- **Work order**:
Line by line, output everything from the one that contains "Where should I click to: Select" through the end of the material below, exactly as written and with no pictures.
- - -
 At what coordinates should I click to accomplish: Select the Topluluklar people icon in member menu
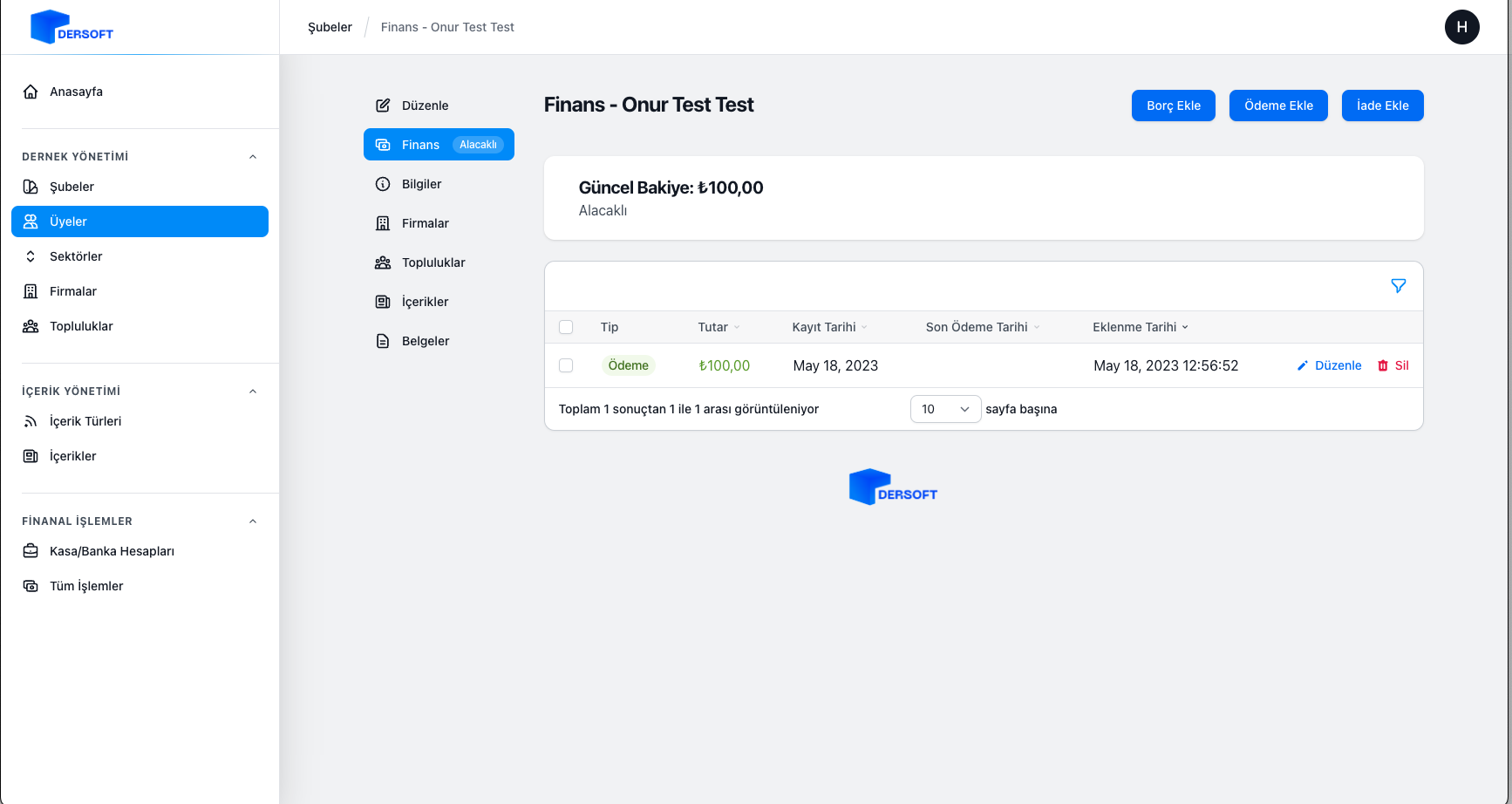pyautogui.click(x=383, y=262)

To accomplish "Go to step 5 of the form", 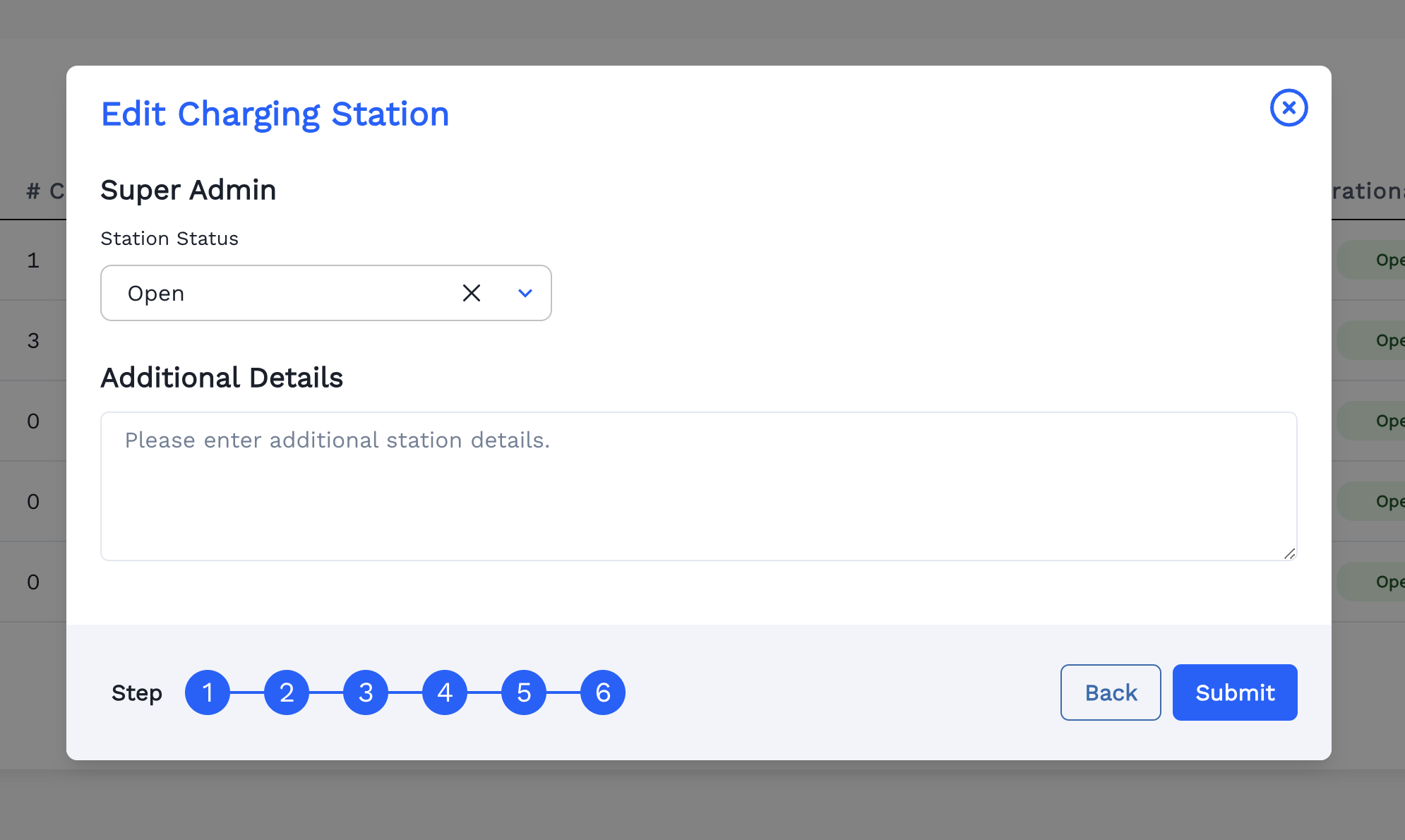I will (524, 692).
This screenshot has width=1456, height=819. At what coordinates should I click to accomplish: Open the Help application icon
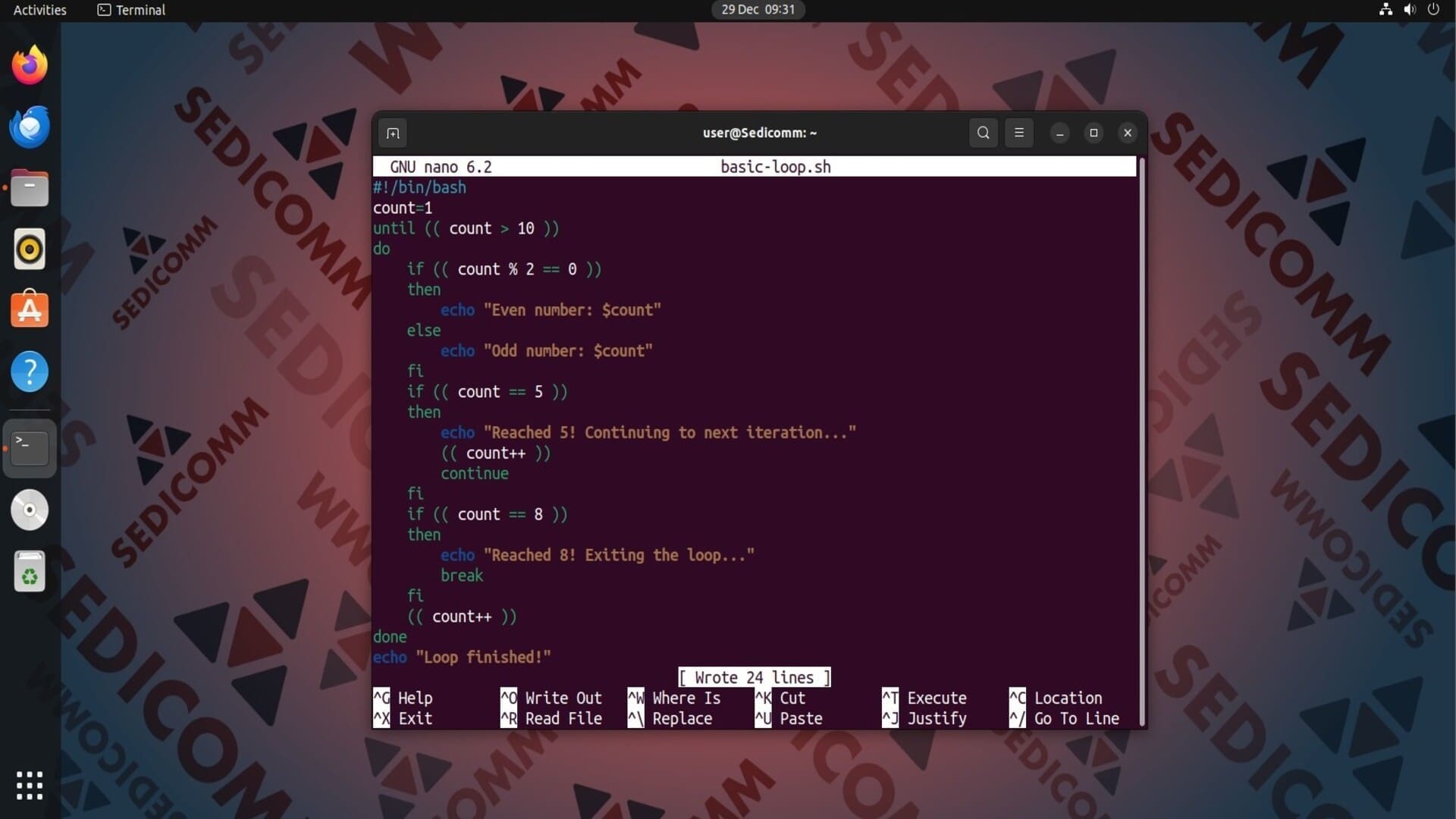click(x=30, y=372)
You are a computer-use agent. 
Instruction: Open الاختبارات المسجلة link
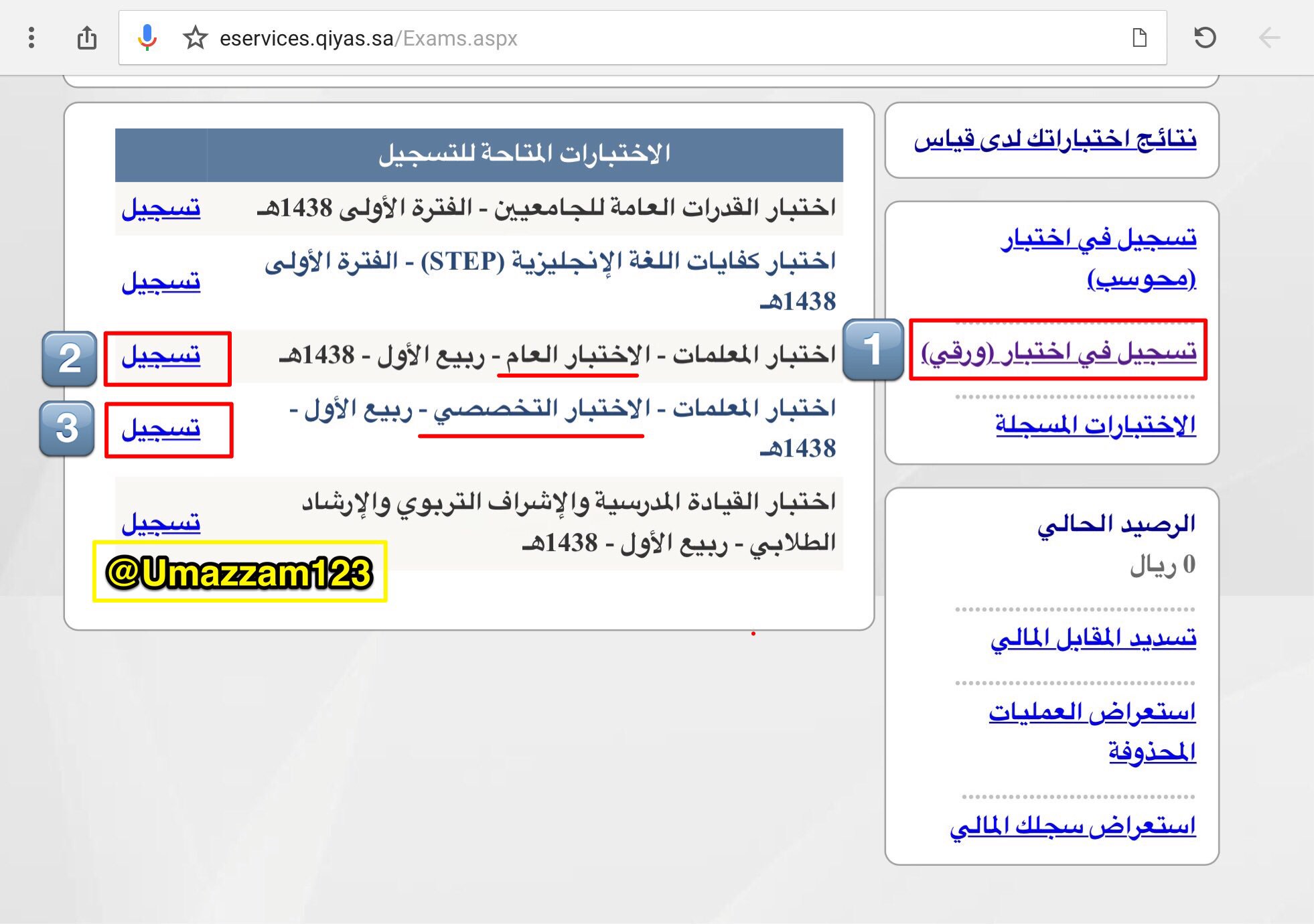pos(1096,424)
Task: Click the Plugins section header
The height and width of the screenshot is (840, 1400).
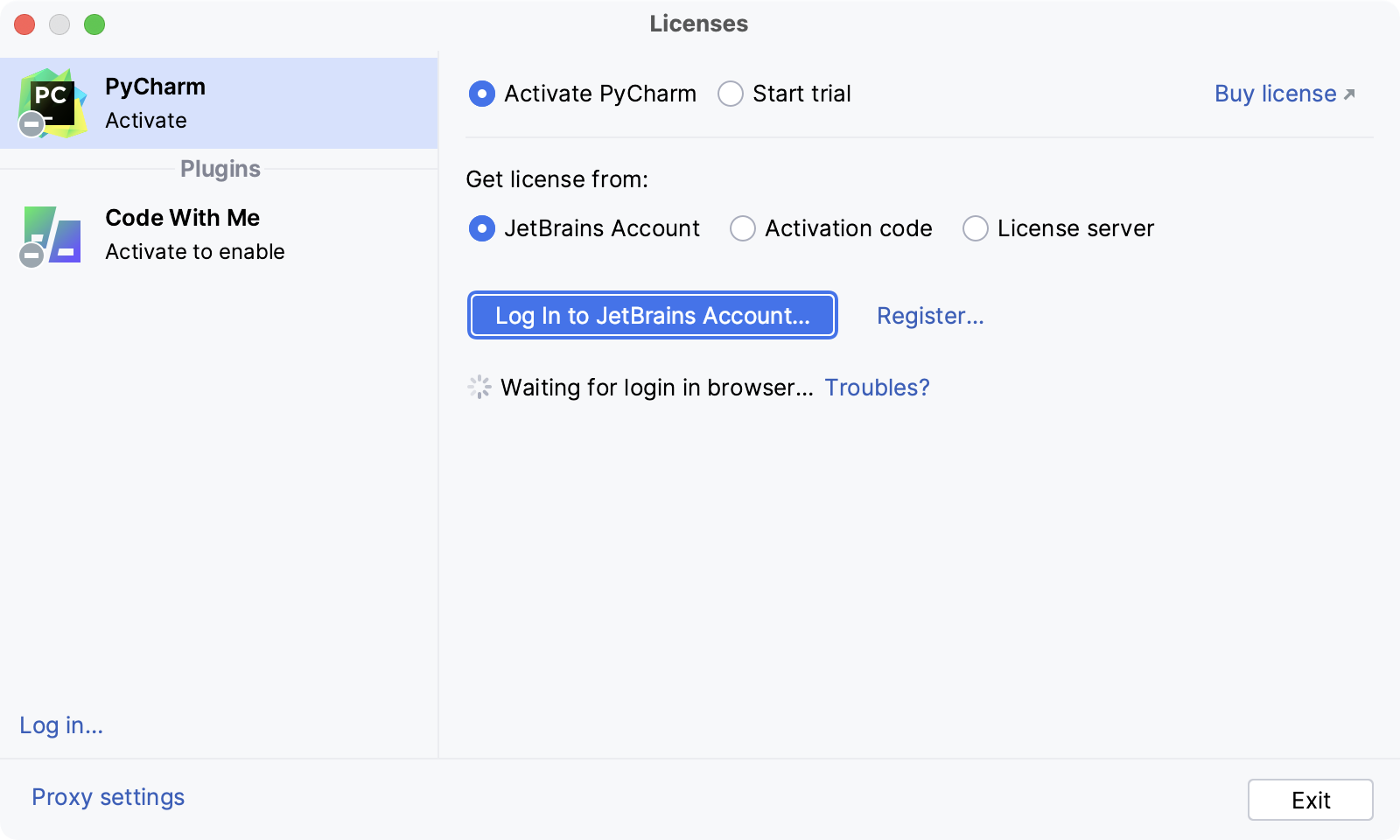Action: click(220, 169)
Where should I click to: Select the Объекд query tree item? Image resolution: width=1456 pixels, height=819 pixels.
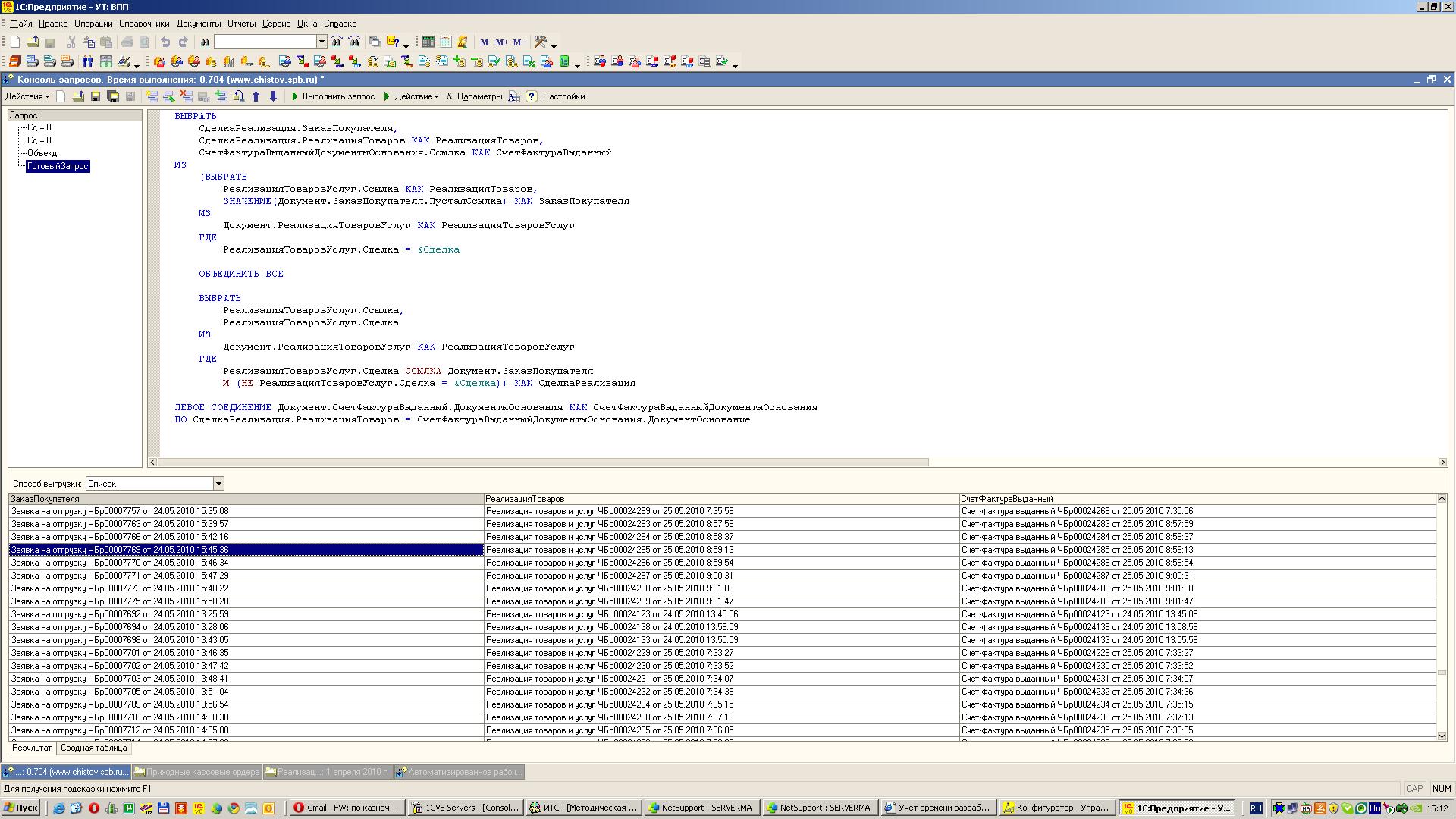42,153
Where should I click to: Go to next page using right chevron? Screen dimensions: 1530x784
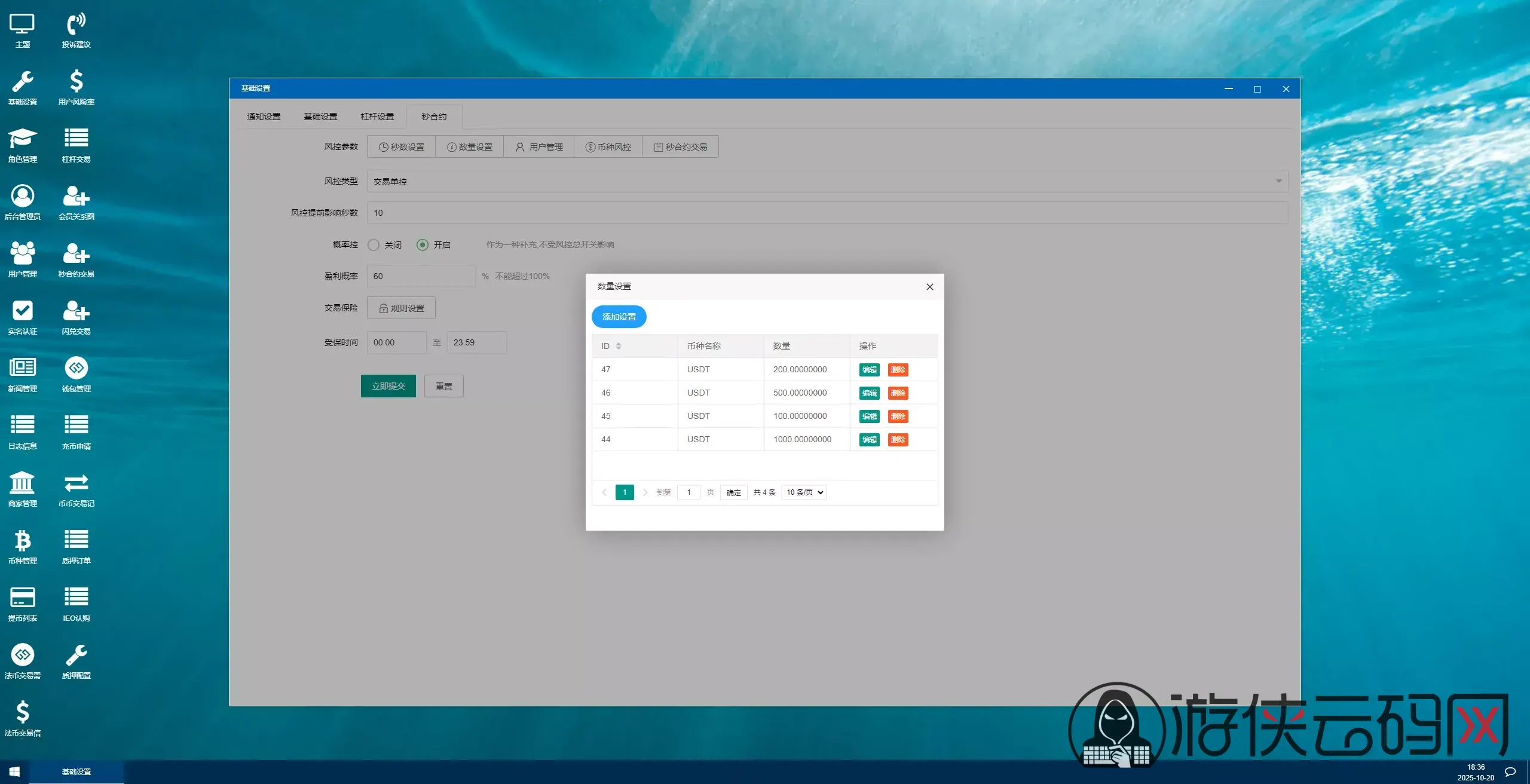645,492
- - -
- **Task output**:
Where should I click to: Select the Объекд query tree item? Image resolution: width=1456 pixels, height=819 pixels.
42,153
Where should I click to: Go to next page using right chevron? Screen dimensions: 1530x784
645,492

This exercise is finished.